Collection entries:
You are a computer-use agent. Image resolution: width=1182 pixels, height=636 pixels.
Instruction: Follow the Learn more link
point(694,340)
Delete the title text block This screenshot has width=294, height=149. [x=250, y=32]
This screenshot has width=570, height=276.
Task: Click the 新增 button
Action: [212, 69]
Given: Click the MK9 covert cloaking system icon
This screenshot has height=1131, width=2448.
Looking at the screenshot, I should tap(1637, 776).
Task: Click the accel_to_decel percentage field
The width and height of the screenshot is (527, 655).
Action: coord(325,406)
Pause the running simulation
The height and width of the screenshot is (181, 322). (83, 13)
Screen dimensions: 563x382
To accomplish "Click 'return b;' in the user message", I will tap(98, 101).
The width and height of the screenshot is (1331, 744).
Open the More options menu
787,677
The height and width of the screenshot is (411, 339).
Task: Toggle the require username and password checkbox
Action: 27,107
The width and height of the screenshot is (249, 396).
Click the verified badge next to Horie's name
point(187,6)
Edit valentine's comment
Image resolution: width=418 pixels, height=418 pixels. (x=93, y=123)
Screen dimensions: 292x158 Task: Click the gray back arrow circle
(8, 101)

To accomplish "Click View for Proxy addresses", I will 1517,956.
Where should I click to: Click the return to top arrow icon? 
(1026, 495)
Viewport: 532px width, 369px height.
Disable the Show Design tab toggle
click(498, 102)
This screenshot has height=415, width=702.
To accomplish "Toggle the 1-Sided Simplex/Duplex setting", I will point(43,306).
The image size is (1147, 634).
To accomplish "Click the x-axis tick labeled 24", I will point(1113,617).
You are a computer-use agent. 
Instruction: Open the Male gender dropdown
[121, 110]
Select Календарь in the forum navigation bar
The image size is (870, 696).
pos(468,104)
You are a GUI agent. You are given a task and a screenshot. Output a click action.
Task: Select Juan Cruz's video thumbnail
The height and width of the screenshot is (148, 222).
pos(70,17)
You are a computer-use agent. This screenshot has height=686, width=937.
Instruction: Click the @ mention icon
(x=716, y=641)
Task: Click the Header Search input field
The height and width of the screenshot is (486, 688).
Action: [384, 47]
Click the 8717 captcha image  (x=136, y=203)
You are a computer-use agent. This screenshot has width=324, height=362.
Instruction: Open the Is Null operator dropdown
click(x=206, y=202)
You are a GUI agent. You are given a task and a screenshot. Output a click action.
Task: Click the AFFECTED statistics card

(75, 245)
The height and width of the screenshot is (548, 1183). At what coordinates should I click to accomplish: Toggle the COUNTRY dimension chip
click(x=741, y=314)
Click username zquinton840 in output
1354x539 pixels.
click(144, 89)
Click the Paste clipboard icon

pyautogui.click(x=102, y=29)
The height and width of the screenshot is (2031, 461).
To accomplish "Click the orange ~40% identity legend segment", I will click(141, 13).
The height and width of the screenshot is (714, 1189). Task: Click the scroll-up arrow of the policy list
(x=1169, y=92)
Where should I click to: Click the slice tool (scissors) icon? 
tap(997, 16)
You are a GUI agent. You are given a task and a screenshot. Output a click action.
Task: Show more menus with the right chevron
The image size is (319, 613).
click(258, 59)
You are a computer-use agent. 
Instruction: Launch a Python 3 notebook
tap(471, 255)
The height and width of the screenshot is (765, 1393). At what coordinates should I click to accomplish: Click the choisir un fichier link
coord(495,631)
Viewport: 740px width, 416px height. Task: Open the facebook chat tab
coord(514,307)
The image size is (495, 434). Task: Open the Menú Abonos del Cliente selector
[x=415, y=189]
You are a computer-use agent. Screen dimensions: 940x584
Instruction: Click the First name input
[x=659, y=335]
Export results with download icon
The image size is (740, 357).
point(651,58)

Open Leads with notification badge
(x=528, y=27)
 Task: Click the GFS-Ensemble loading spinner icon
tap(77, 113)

▶ _Task brief_
Revise the collection entries above by replacing every "Screen dimensions" with "Screen size", leaving everything else unchanged.

▶ _Exercise solution_
You are a computer-use agent. Image resolution: width=1182 pixels, height=636 pixels.
Instruction: Follow the Learn more link
point(694,340)
Delete the title text block This screenshot has width=294, height=149. [x=250, y=32]
This screenshot has width=570, height=276.
Task: Click the 新增 button
Action: [212, 69]
Given: Click the MK9 covert cloaking system icon
This screenshot has height=1131, width=2448.
Looking at the screenshot, I should tap(1637, 776).
Task: Click the accel_to_decel percentage field
The width and height of the screenshot is (527, 655).
Action: coord(325,406)
Pause the running simulation
The height and width of the screenshot is (181, 322). (83, 13)
Screen size: 563x382
To accomplish "Click 'return b;' in the user message", I will tap(98, 101).
The width and height of the screenshot is (1331, 744).
Open the More options menu
787,677
The height and width of the screenshot is (411, 339).
Task: Toggle the require username and password checkbox
Action: 27,107
The width and height of the screenshot is (249, 396).
Click the verified badge next to Horie's name
point(187,6)
Edit valentine's comment
Image resolution: width=418 pixels, height=418 pixels. (x=93, y=123)
Screen size: 292x158 Task: Click the gray back arrow circle
(8, 101)

To accomplish "Click View for Proxy addresses", I will 1517,956.
Where should I click to: Click the return to top arrow icon? 
(1026, 495)
Viewport: 532px width, 369px height.
Disable the Show Design tab toggle
click(498, 102)
This screenshot has height=415, width=702.
To accomplish "Toggle the 1-Sided Simplex/Duplex setting", I will point(43,306).
The image size is (1147, 634).
To accomplish "Click the x-axis tick labeled 24", I will point(1113,617).
You are a computer-use agent. 
Instruction: Open the Male gender dropdown
[121, 110]
Select Календарь in the forum navigation bar
The image size is (870, 696).
pos(468,104)
You are a GUI agent. You are given a task and a screenshot. Output a click action.
Task: Select Juan Cruz's video thumbnail
The height and width of the screenshot is (148, 222).
pos(70,17)
You are a computer-use agent. This screenshot has height=686, width=937.
Instruction: Click the @ mention icon
(x=716, y=641)
Task: Click the Header Search input field
The height and width of the screenshot is (486, 688).
Action: [384, 47]
Click the 8717 captcha image  (x=136, y=203)
You are a computer-use agent. This screenshot has width=324, height=362.
Instruction: Open the Is Null operator dropdown
click(x=206, y=202)
You are a GUI agent. You are given a task and a screenshot. Output a click action.
Task: Click the AFFECTED statistics card

(75, 245)
The height and width of the screenshot is (548, 1183). At what coordinates should I click to accomplish: Toggle the COUNTRY dimension chip
click(x=741, y=314)
Click username zquinton840 in output
1354x539 pixels.
click(144, 89)
Click the Paste clipboard icon

pyautogui.click(x=102, y=29)
The height and width of the screenshot is (2031, 461).
To accomplish "Click the orange ~40% identity legend segment", I will click(141, 13).
The height and width of the screenshot is (714, 1189). Task: Click the scroll-up arrow of the policy list
(x=1169, y=92)
Where should I click to: Click the slice tool (scissors) icon? 
tap(997, 16)
You are a GUI agent. You are given a task and a screenshot. Output a click action.
Task: Show more menus with the right chevron
The image size is (319, 613).
click(258, 59)
You are a computer-use agent. 
Instruction: Launch a Python 3 notebook
tap(471, 255)
The height and width of the screenshot is (765, 1393). At what coordinates should I click to accomplish: Click the choisir un fichier link
coord(495,631)
Viewport: 740px width, 416px height. Task: Open the facebook chat tab
coord(514,307)
The image size is (495, 434). Task: Open the Menú Abonos del Cliente selector
[x=415, y=189]
You are a computer-use agent. Screen size: 940x584
Instruction: Click the First name input
[x=659, y=335]
Export results with download icon
The image size is (740, 357).
point(651,58)

Open Leads with notification badge
(x=528, y=27)
 Task: Click the GFS-Ensemble loading spinner icon
tap(77, 113)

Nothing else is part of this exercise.